Top of MATERIALS PROVIDED

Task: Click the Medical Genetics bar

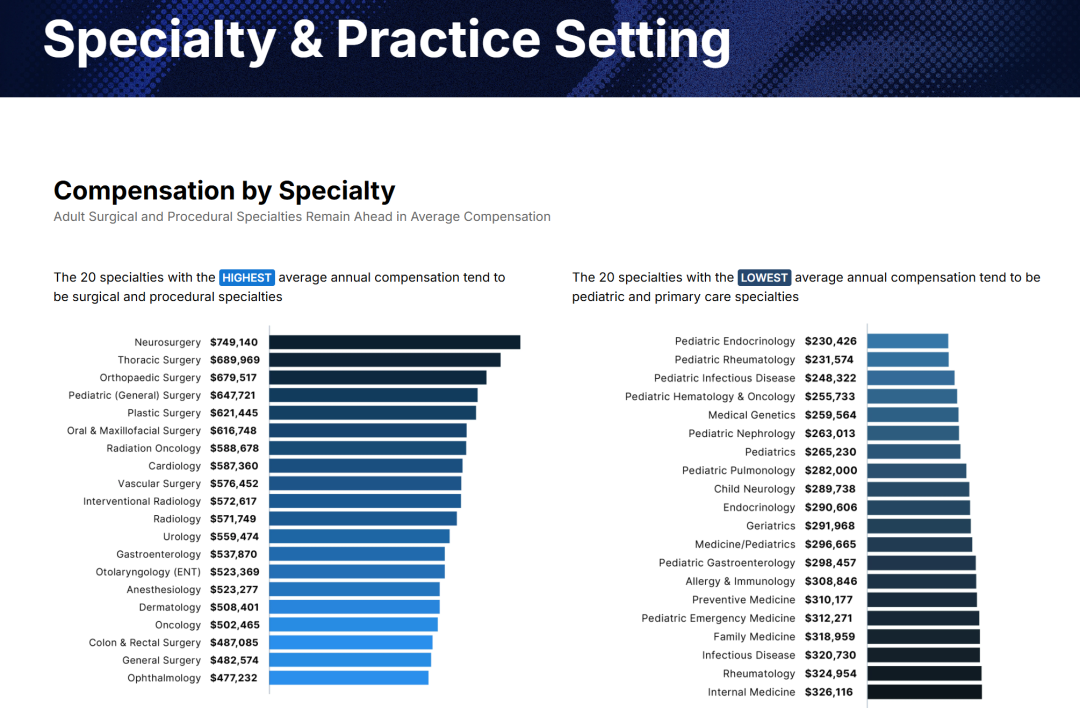Action: 912,415
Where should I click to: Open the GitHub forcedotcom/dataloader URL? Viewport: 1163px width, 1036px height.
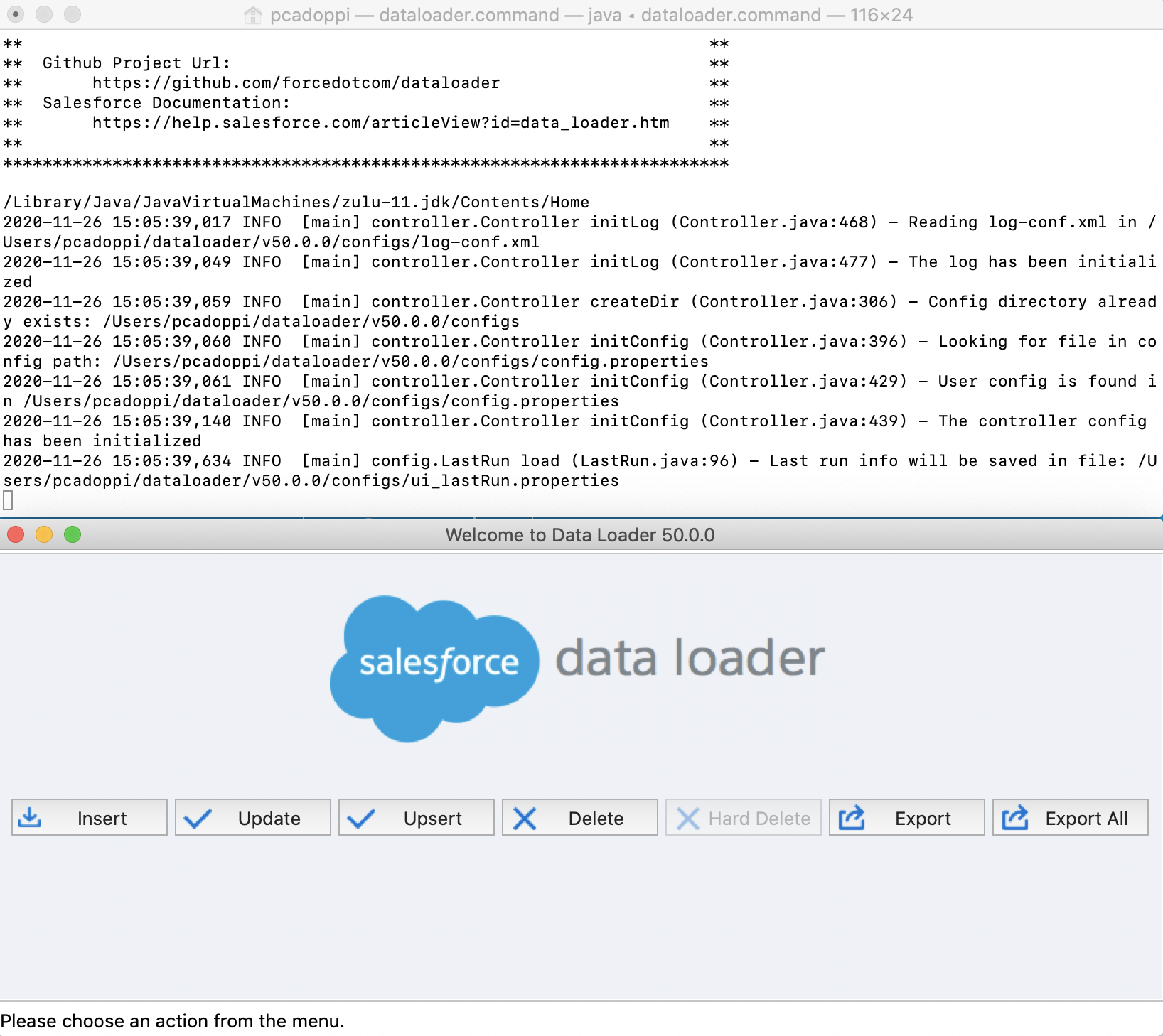click(296, 83)
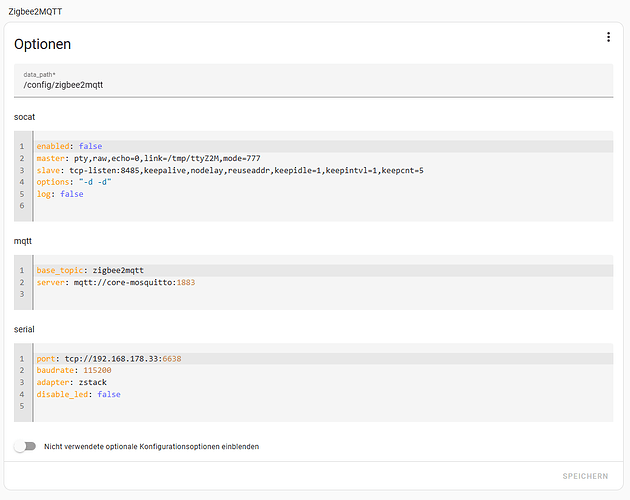Toggle showing unused optional configuration options
Screen dimensions: 630x500
[x=23, y=446]
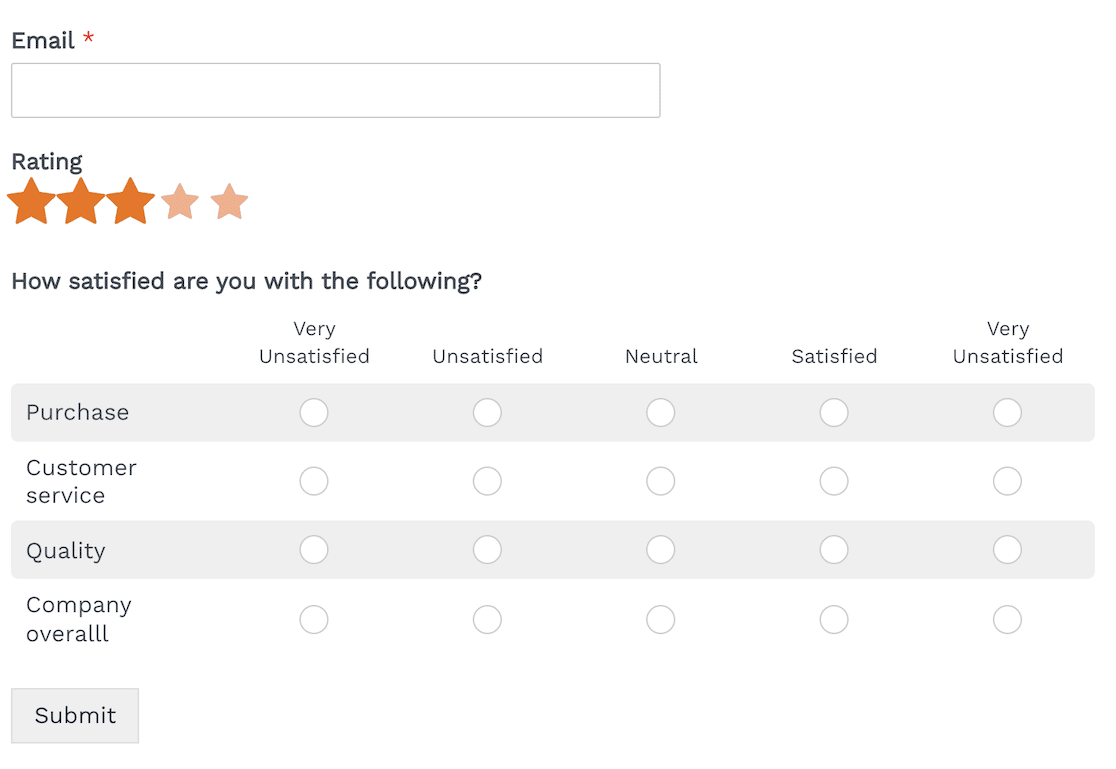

Bottom of MATERIALS PROVIDED

PROBLEM TO WORK ON> Leave out the pictures and print each record exactly as it stands.

ANSWER AREA>
Task: Click the Medical Genetics bar

Action: 912,415
Where should I click to: Open the GitHub forcedotcom/dataloader URL? Viewport: 1163px width, 1036px height.
click(296, 83)
Toggle showing unused optional configuration options
Screen dimensions: 630x500
[x=23, y=446]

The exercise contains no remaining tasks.